Hi Ingmar,

On 12.11.21 17:28, Ingemar Johansson S wrote:
Hi Jörg, Mathis + others

It was nice to learn about your activity to try and use SCReAM as example algorithm to integrate with QUIC. Pages 14-25 in https://datatracker.ietf.org/meeting/112/materials/slides-112-avtcore-ietf-112-avtcore-03 <https://datatracker.ietf.org/meeting/112/materials/slides-112-avtcore-ietf-112-avtcore-03>

Did you use the new gsteamer plugin from https://github.com/EricssonResearch/scream/tree/master/gstscream <https://github.com/EricssonResearch/scream/tree/master/gstscream>  ?

Well, we use your C++ version (forked a bit ago), not the plugin you
refer to.  This experiment has already been ongoing for some time.

Observations/Comments:

+ SCReAM + Reno : Strange that the throughput dropped like that but perhaps an unlucky outcome of two cascaded congestion controls.

Nested control loops may not play out that well, and this seems just
one artifact of this.

+ Split of network congestion control and media rate control : QUIC already today has the congestion control on the connection level, it is then up to the individual streams to deliver media, subject to the individual stream priorities. SCReAM is quite similar in that respect, one difference is perhaps the implementation of the media rate control.

It is but it attends to the specific needs of real-time media, which
cannot really be said for New Reno and many others.

I think that with QUIC one should do a full split and do the network congestion control on the QUIC connection level. The congestion control would then be some low latency version, perhaps BBRv2? or something similar, I am not sure that the network congestion control in SCReAM is the idea choice here as it is quite a lot tailored for RTP media.

We would have tried BBR(v2) if that was available with quic-go; on our
list, but there is only so much you can do at time :-)
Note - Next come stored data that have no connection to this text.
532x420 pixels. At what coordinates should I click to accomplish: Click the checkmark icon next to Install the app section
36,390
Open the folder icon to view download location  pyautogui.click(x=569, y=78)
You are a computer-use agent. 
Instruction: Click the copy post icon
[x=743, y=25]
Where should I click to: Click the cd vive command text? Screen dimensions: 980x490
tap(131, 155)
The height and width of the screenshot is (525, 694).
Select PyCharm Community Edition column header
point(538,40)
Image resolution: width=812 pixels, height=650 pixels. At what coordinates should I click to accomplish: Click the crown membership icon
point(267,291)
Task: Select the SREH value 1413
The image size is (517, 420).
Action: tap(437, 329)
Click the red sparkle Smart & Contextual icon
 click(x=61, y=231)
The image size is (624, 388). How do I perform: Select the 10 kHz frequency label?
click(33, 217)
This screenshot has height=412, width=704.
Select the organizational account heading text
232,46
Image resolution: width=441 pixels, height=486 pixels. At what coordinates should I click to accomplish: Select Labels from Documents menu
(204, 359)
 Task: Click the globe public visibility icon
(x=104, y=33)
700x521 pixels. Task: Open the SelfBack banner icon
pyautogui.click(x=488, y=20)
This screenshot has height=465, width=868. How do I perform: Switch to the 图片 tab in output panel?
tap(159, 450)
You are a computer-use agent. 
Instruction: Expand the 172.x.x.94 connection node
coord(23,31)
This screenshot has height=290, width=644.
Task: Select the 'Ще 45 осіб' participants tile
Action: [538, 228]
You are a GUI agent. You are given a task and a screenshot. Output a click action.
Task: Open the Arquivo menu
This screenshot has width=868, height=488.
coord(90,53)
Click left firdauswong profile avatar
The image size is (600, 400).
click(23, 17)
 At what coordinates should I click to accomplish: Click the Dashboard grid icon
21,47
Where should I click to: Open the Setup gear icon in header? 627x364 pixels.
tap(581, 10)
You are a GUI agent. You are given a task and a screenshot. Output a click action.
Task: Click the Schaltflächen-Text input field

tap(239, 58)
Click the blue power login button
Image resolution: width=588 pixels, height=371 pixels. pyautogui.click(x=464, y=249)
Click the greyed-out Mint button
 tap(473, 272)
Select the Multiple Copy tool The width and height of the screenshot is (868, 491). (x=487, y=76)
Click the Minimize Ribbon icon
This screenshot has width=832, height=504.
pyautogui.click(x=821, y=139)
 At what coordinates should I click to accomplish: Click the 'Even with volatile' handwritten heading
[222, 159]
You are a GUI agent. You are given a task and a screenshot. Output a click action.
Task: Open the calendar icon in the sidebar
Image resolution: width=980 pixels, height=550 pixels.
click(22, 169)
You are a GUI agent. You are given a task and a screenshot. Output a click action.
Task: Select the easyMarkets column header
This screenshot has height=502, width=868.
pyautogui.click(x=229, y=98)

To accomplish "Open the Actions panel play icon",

The media rate control is done on the stream level and is then subject to stream priority. This should give a more clean split of functionality.

Right, we are currently exploring the basic combinations with lots of
tracing and try to understand who impacts whom and what and try to
disentangle implication specifics from protocol aspects.  So take this
as a first step of a more comprehensive evaluation of where we are.

A next step is understanding how you make the two work together so that
you can preserve the fact that QUIC congestion controls everything it
sends; this will then go more into a bit of integration and API
discussion.

My SCReAM experience is that one need to leak some of the congestion signals from the connection level congestion control up to the stream rate control, to make the whole thing responsive enough. In the SCReAM code one can see that the exotic variable queueDelayTrend as well as ECN marks and loss events are used for this purpose. I believe that something like that is needed for an RTP (or whatever low latency) media over QUIC. I believe that it is necessary to leak congestion information from the connection level up to the stream level, especially to be able to exploit L4S fully, even though it is a bit of a protocol layer violation.

We are all in for leaking (well: sharing) useful information, and one of
the main questions we tried to address is how much RTCP signaling for CC
you would need; well, and it seems we can do already pretty well with
what QUIC has built in.

This helps using RTP with one of its congestion control algorithms on top, but we hope it could also help understand what you'll need to do
an RTP++ (or: MOQ) on top of QUIC without all the legacy baggage (if
that turns out to be useful).

+ Stream prioritization : … is a problematic area, especially if one stream is low latency video and another stream is a large chunk of data for e.g. a large web page. With a simple round robin scheduler, the stream with the large chunk of data will easily win because it is quite likely to always have data to transmit. So some WRR is needed. I have even had problems with the algorithm in SCReAM that prioritizes between two cameras/video coders, this because the two cameras see different views and thus provide differing information content/compression need.

This is an interesting data point I'd love to learn more about.  Not
surprised that scheduling would turn out to be one of the harder nuts to
crack.

+ Page 18 : Inferring the receive timestamp. What is suspect is that you will essentially halve the estimated queue delay (I assume here that the reverse path is uncongested). One alternative could be to compute
receive-ts = send-ts + latest_rtt + min_rtt
where min_rtt is the min RTT over a given time interval

That could work.  Still an area of experimentation (min_rtt may have its
own issues but that would remain to be seen).  QUIC rx timestamps may
help us further. So far, we mostly investigated different ways of
interpolating; tried different alternatives.